How technology is forcing its way into life at Wimbledon

For most, it is undisputed: Wimbledon is the biggest tennis tournament on the planet and the economic impact it has upon south London remains huge.

From sprawling crowds of tennis fans, through to multi-million pound housing developments, south London generally benefits from the two weeks of tennis taking place at SW19 every year.

Whilst not every resident within the community is a huge fan of Wimbledon and the chaos that ensues once the first ball is hit in anger, it is in the main a positive experience for an area of London that continues to grow exponentially.

Like many major sporting events, however, Wimbledon is keen to get on board with the technological revolution – a far cry from the strawberries and cream and all white clothing the tournament is synonymous with.

Sports in general have become huge business outlets to tech companies, as they provide a platform to showcase their product and in turn, can enable their innovations to reach a wider audience.

One of the key innovations being used at Wimbledon remains HawkEye – the revolutionary line monitoring service, which can help the umpire make their decision whether the ball was in or out.

Whilst this adds a sense of intrigue for the paying spectator, the key benefit of HawkEye is the removal of human error from every call made on a tennis court – creating a fairer playing field for all.

In addition to HawkEye, Wimbledon has also been developing their statistical output hugely over the past few years, together with tech giant IBM.

Being able to have stats on the way in which a point is won can be hugely beneficial for tennis players and coaches, as they seek out the small percentiles that can enable them to taste glory at SW19.

From a fan’s perspective too, having a more holistic approach to tennis stats can enable viewers to become more informed with the game in hand, and it can also be beneficial for tennis fans that enjoy betting on the action.

As a tournament, Wimbledon hasn’t exactly been quick to embrace the social media revolution – with output on the various Wimbledon social media channels previously having a rather formal tone.

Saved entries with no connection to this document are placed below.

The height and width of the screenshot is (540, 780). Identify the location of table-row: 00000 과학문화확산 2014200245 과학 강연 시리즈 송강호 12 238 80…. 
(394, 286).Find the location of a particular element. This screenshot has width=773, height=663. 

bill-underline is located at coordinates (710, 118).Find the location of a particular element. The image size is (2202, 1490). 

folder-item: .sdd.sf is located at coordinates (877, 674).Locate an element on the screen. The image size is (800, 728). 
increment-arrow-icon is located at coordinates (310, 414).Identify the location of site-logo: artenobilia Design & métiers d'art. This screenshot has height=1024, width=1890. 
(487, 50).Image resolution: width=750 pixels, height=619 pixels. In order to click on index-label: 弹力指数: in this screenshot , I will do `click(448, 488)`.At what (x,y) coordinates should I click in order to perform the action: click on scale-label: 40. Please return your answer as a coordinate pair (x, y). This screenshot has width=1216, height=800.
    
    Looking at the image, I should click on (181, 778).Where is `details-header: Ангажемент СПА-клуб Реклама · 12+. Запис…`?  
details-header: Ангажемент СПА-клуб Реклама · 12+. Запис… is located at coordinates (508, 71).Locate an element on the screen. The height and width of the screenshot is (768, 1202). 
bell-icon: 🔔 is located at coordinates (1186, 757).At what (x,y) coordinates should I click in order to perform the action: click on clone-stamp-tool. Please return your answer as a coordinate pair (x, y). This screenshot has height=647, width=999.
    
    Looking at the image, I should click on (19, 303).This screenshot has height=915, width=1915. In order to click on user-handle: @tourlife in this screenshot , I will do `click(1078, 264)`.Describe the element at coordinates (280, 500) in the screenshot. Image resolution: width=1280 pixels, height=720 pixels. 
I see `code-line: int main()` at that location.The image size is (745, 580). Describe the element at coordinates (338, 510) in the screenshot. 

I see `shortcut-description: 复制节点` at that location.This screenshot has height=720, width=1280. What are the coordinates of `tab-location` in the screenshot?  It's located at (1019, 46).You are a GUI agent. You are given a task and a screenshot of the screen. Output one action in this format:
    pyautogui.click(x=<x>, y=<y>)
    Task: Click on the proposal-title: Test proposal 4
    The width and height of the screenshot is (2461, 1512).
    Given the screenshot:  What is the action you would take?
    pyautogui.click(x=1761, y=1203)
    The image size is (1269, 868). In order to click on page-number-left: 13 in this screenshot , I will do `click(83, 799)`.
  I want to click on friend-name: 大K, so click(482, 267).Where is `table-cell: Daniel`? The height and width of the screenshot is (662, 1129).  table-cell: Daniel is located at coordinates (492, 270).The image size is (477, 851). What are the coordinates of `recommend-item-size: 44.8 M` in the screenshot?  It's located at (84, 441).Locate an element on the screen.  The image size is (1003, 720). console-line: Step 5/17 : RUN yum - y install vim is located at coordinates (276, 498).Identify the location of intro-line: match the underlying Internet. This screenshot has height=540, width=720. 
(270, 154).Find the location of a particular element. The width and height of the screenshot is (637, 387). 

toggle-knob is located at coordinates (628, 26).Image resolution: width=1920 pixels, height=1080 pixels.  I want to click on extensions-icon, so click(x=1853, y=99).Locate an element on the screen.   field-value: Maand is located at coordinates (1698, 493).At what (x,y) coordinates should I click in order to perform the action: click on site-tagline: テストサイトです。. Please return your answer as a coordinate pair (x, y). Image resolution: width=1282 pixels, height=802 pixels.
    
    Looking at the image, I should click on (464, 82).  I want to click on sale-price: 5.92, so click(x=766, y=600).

However, in more recent times, Wimbledon have looked to capture the mood of the consumer, as they seek out behind the scenes clips and footage, bringing viewers closer to the action.

The effective use of a video editor used at Wimbledon enables followers to get a look behind the curtain at the oldest tennis tournament in the world, which in turn could open the game of tennis (and Wimbledon itself) to a whole new audience.